Specific Objectives (Learning Outcomes)
By the end of the course, students should be able to:

• Perform, document, and support a heuristic evaluation of an existing interface by rating the interface's conformance to Jakob Neilsen's usability heuristics, and use pictures or demonstrations to illustrate an interface's virtues and deficiencies.
• Produce appropriate documents and deliverables for each step in an iterative usability engineering lifecycle.
• Work effectively in a small team by collectively assigning and individually adopting roles such as leader and note-taker to create and track action items, support team-members and develop professional deliverables.
• Use personas, scenarios, and task analyses to formulate and write usability goals.
• Devise usability metrics.
• Iteratively design, prototype and usability-test a user interface.
• Develop, perform, and analyze effective usability tests.
• Organize, conduct, and summarize insights from focus groups.
• Produce and present a design process and demonstrate a design prototype in a group presentation using appropriate visuals.
• Constructively and critically articulate lessons-learned from a design cycle and its outcomes.

Course Organization

Group Projects
The majority of the work in this course pertains to large group usability study.
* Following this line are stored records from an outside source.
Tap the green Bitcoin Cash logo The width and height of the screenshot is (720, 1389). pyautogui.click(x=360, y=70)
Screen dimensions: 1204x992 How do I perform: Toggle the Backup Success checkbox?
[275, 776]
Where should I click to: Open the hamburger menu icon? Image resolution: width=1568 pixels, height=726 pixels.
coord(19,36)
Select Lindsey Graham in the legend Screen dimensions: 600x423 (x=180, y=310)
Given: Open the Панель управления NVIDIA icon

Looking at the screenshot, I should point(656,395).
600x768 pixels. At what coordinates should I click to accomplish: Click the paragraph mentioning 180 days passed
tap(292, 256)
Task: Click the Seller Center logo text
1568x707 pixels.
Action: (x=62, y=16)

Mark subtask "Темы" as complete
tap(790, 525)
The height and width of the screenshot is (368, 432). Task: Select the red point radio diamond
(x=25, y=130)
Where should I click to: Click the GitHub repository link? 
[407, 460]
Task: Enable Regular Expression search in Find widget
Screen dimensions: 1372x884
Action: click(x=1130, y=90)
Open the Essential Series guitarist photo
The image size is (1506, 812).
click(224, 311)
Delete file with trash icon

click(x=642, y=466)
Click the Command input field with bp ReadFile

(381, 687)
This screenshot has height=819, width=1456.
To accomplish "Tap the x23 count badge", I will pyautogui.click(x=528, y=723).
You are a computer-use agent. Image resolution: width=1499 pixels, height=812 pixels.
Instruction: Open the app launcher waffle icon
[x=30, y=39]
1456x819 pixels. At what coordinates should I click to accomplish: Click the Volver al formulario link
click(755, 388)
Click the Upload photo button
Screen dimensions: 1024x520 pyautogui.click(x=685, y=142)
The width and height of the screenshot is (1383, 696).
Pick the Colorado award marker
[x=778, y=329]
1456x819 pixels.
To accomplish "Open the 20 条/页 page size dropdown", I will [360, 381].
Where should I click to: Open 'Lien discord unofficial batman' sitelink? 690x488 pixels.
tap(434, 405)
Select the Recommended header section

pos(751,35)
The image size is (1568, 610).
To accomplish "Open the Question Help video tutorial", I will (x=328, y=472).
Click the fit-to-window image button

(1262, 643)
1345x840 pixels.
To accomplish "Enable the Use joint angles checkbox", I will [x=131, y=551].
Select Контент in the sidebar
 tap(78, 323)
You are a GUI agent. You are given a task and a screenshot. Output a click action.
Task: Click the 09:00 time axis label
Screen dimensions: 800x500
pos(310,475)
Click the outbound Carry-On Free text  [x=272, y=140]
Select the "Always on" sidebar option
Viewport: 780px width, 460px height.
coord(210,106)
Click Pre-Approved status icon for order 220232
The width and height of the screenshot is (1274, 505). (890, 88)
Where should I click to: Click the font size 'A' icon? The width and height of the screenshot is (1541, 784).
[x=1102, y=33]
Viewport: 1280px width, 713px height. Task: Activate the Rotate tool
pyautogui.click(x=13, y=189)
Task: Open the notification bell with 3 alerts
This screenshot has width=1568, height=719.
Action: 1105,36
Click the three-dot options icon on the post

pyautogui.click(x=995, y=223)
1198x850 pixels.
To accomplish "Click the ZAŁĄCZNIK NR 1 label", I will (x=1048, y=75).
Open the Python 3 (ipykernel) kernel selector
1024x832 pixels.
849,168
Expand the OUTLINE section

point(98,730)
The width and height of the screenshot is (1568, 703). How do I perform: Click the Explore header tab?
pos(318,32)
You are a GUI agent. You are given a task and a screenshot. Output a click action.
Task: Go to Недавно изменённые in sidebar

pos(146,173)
Students in each group will be responsible for all phases of usability assessment with their creative idea. Along with the group project, each student will be responsible for individual assignments that relate to the group process. Such assignments may include, but are not limited to journal keeping, inter and intra group collaboration exercises, in-class analysis of theory and practice, as well self and peer critique.

Exams
There will be at least one midterm and one final exam for the course. The midterm and final exam will be a comprehensive test based on your theoretical and practical skill gained in the course. The final exam will be given during finals week.

Quizzes
The instructor may give spot quizzes during the course meeting time. Quizzes are meant to test how well the student is keeping up with course material. Since quizzes are unannounced, no make-up quizzes will be given. Quizzes will count towards your participation grade.

Participation
A portion of your grade in this course is based upon classroom participation.

Grading
As this is an upper-level course, no late assignments will be accepted. Any assignments received after the due date and time will receive a zero..

Website
The course website is located off of my main web page at http://www.it.rit.edu/~cae. This web site has relevant information for this section of the course.

FirstClass
You are required to have a FirstClass account for course communications and for submission of those assignments that must be submitted as files to our FirstClass drop box. Please note that you can install a FirstClass client on your own PC that requires an Internet connection. Alternately, you can connect to the system in a web browser. The URL is firstclass.it.rit.edu/login

Grading

The grading scale used along with the grading criteria is as follows:

Component Weight
Exam(s) 20
Heuristic Evaluation Assignment 16
Project 60
Participation and Quizzes 5
Range Grade
>= 90.0% A
>= 80.0% & < 90% B
>= 70.0 % & < 80.0% C
>= 65.0 % & < 70.0% D
< 65.0% F








Course Schedule

Week Topics
1. Course Overview/Design Principles
2. Methodologies/Project Ideas
3. Heuristic Evaluation/Market Research
4. Interfaces
5. Persona/Task Analysis
6. Presentations/Exam
7. Usability Goal setting
8. Prototyping
9. Usability Test/analysis/hypothesis
10. Presentations
11. Final Exam

Cheating

Academic dishonesty is misrepresenting someone else's work as your own. Academic dishonesty is a serious matter, and can result in an automatic F for the course. Please review the IT department's policy on cheating, located online at http://www.it.rit.edu/policies/dishonesty.html.

If, during the quarter, you ever have any questions about what does or does not constitute academic dishonesty, please come and talk to me.

Finally...

Any or all of the previous information is subject to change or adjustment during the quarter.